§ **Exercise details**: State how many lines of the data below contain the word "agent" and reply with that number alone.

··· Records for this task ···

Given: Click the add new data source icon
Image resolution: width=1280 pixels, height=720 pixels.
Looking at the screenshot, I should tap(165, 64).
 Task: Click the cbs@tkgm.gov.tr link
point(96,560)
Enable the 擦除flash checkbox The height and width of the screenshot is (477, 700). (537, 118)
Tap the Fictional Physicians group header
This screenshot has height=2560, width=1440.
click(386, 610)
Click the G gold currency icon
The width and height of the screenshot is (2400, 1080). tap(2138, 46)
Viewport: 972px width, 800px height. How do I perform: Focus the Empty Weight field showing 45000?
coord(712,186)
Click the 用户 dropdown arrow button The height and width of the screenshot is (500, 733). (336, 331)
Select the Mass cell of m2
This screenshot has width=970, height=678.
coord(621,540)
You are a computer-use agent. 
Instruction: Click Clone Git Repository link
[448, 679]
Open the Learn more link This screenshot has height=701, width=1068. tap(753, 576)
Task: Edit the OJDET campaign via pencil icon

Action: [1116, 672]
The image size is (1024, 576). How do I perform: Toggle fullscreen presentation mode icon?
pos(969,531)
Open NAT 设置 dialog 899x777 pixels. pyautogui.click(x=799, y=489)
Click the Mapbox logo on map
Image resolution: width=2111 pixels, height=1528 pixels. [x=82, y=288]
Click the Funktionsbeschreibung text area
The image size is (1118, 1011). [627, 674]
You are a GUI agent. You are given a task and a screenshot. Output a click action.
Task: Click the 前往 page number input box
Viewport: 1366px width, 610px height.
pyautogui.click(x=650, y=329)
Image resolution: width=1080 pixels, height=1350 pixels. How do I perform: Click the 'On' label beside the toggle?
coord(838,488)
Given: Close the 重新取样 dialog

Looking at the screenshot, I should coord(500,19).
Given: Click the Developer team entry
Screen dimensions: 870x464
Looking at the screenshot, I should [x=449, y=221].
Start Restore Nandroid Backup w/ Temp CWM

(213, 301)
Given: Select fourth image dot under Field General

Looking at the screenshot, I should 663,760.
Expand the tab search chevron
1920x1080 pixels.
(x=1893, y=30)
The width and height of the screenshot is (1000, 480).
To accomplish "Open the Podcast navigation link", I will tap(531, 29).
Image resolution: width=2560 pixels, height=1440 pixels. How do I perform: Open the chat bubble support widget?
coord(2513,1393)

···

§ **Answer**: 2